Gasoline Futures Leading Energy Complex Higher
RBOB gasoline futures are leading the energy complex higher once again to start Thursday’s session, reaching a fresh 4 month high and punching through chart resistance at the 200 day moving average overnight. A large draw in gasoline inventories seems to have helped the annual spring gasoline rally with its latest push higher even though oil and distillate prices are lagging.
If RBOB futures can hold above the 200 day moving average (known historically as a level that large funds have used as an indicator of strength vs weakness) there is not much on the charts to prevent a run at the $2 mark over the coming weeks. WTI and ULSD futures may continue to act as a drag on the gasoline rally however if they can’t find enough momentum to break out of their sideways range.

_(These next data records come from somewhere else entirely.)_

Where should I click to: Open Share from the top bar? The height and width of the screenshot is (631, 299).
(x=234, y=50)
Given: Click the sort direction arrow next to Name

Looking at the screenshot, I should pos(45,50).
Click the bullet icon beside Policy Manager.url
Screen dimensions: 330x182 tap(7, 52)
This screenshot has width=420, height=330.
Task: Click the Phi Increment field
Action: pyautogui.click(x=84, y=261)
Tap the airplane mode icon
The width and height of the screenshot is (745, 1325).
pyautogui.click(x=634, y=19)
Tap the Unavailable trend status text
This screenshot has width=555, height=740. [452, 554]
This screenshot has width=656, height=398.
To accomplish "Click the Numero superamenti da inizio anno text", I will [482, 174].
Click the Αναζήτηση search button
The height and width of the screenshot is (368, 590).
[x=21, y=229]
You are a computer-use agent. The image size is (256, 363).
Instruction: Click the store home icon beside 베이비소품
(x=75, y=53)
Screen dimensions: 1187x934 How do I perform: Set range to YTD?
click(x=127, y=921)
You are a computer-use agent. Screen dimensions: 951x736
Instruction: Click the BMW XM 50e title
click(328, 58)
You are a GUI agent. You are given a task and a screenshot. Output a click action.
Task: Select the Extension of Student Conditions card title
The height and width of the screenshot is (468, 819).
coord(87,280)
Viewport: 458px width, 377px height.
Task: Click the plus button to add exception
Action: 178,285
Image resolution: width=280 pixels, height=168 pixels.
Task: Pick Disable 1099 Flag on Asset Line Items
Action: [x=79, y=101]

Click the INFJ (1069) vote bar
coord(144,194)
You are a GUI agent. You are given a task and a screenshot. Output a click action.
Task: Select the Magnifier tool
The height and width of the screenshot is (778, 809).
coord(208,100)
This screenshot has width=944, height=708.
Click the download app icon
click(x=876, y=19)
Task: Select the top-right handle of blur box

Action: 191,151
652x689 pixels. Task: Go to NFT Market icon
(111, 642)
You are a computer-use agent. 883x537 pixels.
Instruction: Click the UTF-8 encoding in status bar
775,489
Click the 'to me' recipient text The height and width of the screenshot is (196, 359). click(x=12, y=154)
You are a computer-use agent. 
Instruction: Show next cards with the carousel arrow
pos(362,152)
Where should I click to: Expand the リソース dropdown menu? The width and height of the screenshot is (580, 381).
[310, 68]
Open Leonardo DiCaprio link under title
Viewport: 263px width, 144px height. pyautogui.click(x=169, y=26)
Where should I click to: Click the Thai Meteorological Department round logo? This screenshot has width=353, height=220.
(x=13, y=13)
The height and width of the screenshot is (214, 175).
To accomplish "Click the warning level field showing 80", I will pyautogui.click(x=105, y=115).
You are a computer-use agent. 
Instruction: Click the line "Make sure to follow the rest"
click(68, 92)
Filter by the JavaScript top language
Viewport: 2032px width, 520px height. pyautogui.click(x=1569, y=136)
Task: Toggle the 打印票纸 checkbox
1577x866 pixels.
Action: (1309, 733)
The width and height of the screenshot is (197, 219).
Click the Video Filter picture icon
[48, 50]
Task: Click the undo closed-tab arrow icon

According to the DOE, US refinery runs increased for a 2nd straight week, suggesting that we have made the turn for spring maintenance, and should see run rates increase over the next 6 weeks. One potential flaw with that typical-seasonal pattern: More unplanned refinery downtime. After Valero reported its McKee FCC went down again last week (for the 2nd time this year) multiple explosions were reported at HollyFrontier’s plant in El Dorado KS, and the Richmond CA refinery was also reported to have more problems.
Why are gasoline prices up a nickel since the DOE reported a 12% increase in PADD 1 refining rates last week? Gasoline stocks along the East Coast dropped by more than 3 million barrels, and even with the increase (from an 8 year low last week) refinery runs are still below the bottom end of their seasonal range.
Why are crude oil prices rallying even though oil inventories built by 7 million barrels last week? Net imports were up more than 1 million barrels/day on the week, accounting for an 11 million barrels increase based on trade flows, meaning the headline value is not likely reflective of lower demand.
The EPA reported that model year 2017 vehicles reached a record high fuel economy, and a record low for GHG emissions in their latest automotive trends update. As the chart below shows, manufacturers are using a wide range of technologies from turbo-charged engines (which has been driving up demand for premium gasoline) to more advanced transmissions and hybrid engines to achieve these targets.
Today’s head scratcher: With the world racing to produce more diesel ahead of expected shortages when the IMO 2020 rules take effect, why would Russia’s Rosneft delay upgrading projects at 5 of its refineries that would allow for increased diesel production? Are they tight on funds or betting on non-compliance to manage through the new rules?